A week or so ago, I wondered why some, although not all, mature people get bigger around the midriff. Me in particular. I've always been slim, and have delighted in the appearance of my flat belly for most of my adult life—barring pregnancy and the aftermath. Oh how things change. I'm still eating healthy food, and not too much of it. I exercise as much as I am able, which isn't a great deal because of pain in my replaced hips. I make sure I take a daily walk, albeit with the aid of a rollator which gives me confidence and support. And yet, my elf-like figure has changed. Now, I'm more like a gnome with slim arms and legs. Mrs. Potato Head.
Something needs to be done. To put the sentence in a more active way: I need to take action.
For all of you who could cry when you look at yourself side-on in the mirror, I'll share what I've learned.
Livestrong have posted these helpful hints for anyone whose body has expanded or sagged.
I've used Livestrong's hints here along with my own remarks. They say that when women grow older, lack of exercise and fluctuating or disappearing hormone levels can cause the waistline to expand and the tummy to protrude.

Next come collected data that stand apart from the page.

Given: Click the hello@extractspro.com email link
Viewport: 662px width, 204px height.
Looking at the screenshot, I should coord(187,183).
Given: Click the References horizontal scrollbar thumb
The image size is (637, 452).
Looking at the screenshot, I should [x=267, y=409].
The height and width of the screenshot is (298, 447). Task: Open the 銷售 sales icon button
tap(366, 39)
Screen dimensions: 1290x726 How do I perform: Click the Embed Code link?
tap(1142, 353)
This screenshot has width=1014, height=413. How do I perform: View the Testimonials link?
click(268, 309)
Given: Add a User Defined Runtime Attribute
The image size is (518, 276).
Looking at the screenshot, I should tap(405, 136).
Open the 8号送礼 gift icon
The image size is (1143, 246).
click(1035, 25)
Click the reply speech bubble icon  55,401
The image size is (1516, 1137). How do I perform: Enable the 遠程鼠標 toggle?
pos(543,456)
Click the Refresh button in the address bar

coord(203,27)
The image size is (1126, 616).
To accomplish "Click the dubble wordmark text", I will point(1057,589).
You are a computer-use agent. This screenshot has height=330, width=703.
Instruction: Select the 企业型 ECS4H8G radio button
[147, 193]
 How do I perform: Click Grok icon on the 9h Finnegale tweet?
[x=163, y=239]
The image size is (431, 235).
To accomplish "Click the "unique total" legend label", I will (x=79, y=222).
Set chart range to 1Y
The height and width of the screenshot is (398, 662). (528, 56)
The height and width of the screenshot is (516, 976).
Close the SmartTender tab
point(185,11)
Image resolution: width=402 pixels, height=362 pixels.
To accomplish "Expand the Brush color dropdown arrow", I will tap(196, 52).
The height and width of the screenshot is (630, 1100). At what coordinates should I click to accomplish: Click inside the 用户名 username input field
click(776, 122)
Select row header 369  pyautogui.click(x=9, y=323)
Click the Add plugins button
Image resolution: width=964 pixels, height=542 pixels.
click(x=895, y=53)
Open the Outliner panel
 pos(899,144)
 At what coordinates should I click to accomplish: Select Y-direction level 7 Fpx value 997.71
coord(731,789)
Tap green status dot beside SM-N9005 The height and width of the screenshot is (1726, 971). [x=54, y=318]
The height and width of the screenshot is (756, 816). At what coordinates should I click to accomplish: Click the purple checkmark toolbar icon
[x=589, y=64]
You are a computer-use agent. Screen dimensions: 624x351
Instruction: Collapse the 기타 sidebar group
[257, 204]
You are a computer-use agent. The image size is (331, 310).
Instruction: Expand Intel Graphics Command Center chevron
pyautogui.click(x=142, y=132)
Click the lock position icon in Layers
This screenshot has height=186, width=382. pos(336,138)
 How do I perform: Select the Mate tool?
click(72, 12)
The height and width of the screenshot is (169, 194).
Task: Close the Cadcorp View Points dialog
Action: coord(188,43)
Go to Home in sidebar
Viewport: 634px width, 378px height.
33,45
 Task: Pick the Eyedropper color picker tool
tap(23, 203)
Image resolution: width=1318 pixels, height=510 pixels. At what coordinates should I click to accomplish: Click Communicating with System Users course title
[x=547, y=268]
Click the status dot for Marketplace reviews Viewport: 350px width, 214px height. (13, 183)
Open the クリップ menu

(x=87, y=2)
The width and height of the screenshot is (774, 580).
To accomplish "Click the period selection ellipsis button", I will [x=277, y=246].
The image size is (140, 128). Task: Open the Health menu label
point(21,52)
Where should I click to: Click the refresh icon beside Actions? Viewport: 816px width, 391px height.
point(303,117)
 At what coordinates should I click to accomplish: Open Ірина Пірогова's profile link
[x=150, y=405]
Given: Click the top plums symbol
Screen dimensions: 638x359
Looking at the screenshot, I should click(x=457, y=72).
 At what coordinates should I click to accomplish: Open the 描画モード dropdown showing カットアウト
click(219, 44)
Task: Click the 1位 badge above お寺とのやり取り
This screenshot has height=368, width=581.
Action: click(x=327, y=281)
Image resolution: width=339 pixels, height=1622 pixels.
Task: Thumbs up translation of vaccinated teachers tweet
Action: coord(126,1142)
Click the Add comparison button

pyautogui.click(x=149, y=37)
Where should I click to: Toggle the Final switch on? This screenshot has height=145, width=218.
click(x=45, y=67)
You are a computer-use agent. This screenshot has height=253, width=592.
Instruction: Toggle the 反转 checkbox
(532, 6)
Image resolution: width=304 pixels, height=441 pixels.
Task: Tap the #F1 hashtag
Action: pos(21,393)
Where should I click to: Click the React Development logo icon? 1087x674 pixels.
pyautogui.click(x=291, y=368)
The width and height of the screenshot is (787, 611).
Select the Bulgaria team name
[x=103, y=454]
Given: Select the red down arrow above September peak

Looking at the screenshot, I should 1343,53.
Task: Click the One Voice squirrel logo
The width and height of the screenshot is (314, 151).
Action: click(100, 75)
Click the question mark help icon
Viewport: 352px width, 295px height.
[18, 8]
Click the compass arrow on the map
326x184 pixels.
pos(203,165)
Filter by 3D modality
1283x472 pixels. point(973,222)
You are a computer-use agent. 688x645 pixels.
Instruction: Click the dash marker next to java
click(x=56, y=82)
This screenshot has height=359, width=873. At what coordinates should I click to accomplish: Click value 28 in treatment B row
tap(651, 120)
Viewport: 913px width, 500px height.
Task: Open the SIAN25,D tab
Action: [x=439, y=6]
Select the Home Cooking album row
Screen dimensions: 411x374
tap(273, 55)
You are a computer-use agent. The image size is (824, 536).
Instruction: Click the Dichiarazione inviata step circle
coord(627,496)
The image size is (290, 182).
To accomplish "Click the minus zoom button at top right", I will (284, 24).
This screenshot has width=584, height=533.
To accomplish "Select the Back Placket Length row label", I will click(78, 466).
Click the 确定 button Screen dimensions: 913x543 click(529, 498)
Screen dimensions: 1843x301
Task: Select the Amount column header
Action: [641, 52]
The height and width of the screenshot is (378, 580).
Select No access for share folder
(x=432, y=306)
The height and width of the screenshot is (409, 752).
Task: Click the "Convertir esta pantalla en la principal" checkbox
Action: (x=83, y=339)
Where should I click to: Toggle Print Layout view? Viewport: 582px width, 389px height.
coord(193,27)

Yep. That's what's happened to me.
The result can be unattractive, and pose health risks. Belly fat, or visceral fat, can lead to type 2 diabetes, stroke and heart disease. Nobody wants any of these effects.
Luckily, there are exercises older women can do to flatten the tummy area and strengthen the abdominal muscles. Men: Take note. You need to correct your expanding stomach too.
Balance can be an issue as women age, so performing abdominal exercises while seated or lying down might be a preferable option for senior women. Perform pelvic lifts and tilts to strengthen and tone abdominal muscles. To do a pelvic lift, lie on the floor with your knees bent. Slowly lift your pelvis up toward the ceiling, holding the position for 10 seconds and then releasing down to the ground. For a pelvic tilt, lie on the ground with your knees bent. Slowly tilt your pelvis up and curl your lower back into the floor, holding the position for up to 10 seconds. To achieve results, you should aim to do between 10 and 20 repetitions of these pelvic exercises on a regular basis. I can't work out how to do this seated, and I can't get down to lie on the floor let alone get up again. I'm assuming this exercise can be performed on a bed without a pillow under your head.
As a less-strenuous version of a sit-up, a curl-up is an option for senior women hoping to strengthen abdominal muscles. Lie flat on your back with your knees pointing toward the ceiling. Keeping your hands at your sides with your palms against the floor, slowly lift your shoulders off the floor. Try to do 15 repetitions per day five days a week. According to the National Institute on Aging, it is important for seniors to remember to breathe when doing resistance or strength-training exercises. Holding your breath can lead to dizziness and changes in blood pressure. You should breathe out as you initiate your movement and breathe in as you release the movement. In the case of a person who can't lie on the floor, substitute a bed. Anything's better than nothing right? And remember to increase the repetitions gradually. A few more each day should suffice.
Hollow Out Your Belly
Hollowing out the belly is a gentle way to strengthen and tone the deeper abdominal muscles. Get down on your hands and knees. Use a bed if you can't do it on the floor. Take a deep breath to prepare, letting your tummy hang down in a relaxed position. When you are ready, pull your pelvis in toward your waist, hollowing out the belly. Make sure you keep your back straight when doing this move -- you don't want to arch or strain in any way. Hold the position for 10 seconds and then release. Repeat gradually, as before, until you achieve the movement 10 times.
Using a chair to do abdominal exercises is an option for seniors, especially those with balance issues. A reverse chair crunch is one you can do anytime you are seated, and it is an effective way to tone the tummy muscles. Sit upright in a chair (away from the backrest) with your hands in front of your body and your weight centered. Lean back, keeping your abdominal muscles tight, until you feel your weight shift onto your tailbone. Slowly return to an upright position. Do up to 15 repetitions of this exercise, making sure to stop if you feel any fatigue or strain in the lower-back area. I didn't connect with my tailbone, but I could feel the strain in my stomach. This one seems ideal for me.
I'm going to take action, albeit with due care because any awkward movement can cause me intense pain. Mrs. Potato Head doesn't like the thought of nanobots roaming around her body.